Si dice: quelle asiatiche son dittature. Vero. Ma solo in parte. Nella maggior parte dei Paesi asiatici si tengono libere elezioni, esiste un parlamento e la libertà di stampa. Liquidare l’Asia come un insieme di sistemi autoritari e totalitari tollerando al massimo il mito della “più popolosa democrazia del mondo” (ossia l’India, attualmente l’ultimo dei modelli democratici asiatici) è superficiale e
fuorviante. Ammettere che la Cina sta sconfiggendo il virus,che in Laos ci sono solo un paio di casi, che in Vietnam il fenomeno è contenuto e che persino il Myanmar è per ora esente, forse brucia. Tranne qualche voce fuori dal coro, si parte dall’idea che da queste parti ci sia un peccato originale che, aihmé, impedisce agli asiatici oggi e agli africani domani, di essere come noi. L'Occidente visto da Oriente risulta sempre autoreferenziale, ammalato di un provincialismo culturale per cui – lo vogliamo ammettere o no – o gli altri seguono i nostri modelli o sbagliano. E se in parte avessero ragione “gli altri”? Questo caso sembrerebbe in parte dimostrarlo.
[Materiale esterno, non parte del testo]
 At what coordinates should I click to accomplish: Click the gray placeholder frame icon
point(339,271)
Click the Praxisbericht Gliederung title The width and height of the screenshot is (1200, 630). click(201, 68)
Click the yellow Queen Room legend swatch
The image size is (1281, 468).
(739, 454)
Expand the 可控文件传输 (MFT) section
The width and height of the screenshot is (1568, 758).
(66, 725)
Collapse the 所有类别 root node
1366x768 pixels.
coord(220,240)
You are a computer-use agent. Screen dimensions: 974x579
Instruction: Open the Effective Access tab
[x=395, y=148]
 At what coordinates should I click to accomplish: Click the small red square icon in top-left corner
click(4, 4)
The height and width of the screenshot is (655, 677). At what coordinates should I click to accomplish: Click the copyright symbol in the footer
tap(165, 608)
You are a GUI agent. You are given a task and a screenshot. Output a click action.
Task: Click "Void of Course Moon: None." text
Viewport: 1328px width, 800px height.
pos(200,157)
Credo che sia necessario tenere la guardia alta. Sempre. Lockdown e tracciabilità vanno bene sinché non erodono i nostri diritti fondamentali. E vi si può rinunciare nell’emergenza ma a patto che esistano meccanismi di controllo (vedi scandali delle liste telefoniche) che non abbiamo messo in piedi nemmeno quando l’emergenza non c’era. Se avete avuto a che fare con una compagnia telefonica lo sapete. E lo si sa anche tutte le volte che, cercato un volo su Internet, si viene poi bombardati dalle compagnie aeree per due settimane. L'individuo è libero o di libero c'è solo il mercato?

Dobbiamo – noi giornalisti - tenere la guardia alta ovunque, anche qui in Asia ovviamente. Democrazie fragili o sotto schiaffo (Myanmar, Thailandia per non parlare della Cambogia) possono utilizzare lo stato di emergenza per tornare allo status quo ante e cioè al pieno potere delle forze armate. Dobbiamo vigilare sul “modello cinese” che traccia persino i brufoli sulla faccia e “rieduca” i dissidenti. Dobbiamo tener d’occhio Kim Jong-un e fare le pulci alla statuaria democrazia giapponese che fa ancora fatica a riconoscere le sue colpe storiche. O quella afgana, così ammalata di occidentalismo che non obbedisce più al suo ammaestratore. Guardia alta ma senza salire in cattedra. Con un po’ di umiltà. Con l’umiltà di dire: “Scusateci del coronavirus non capiamo ancora niente. Abbiate pazienza”. Alle ricette giuste penseremo dopo. Anche a quelle in salsa di soia.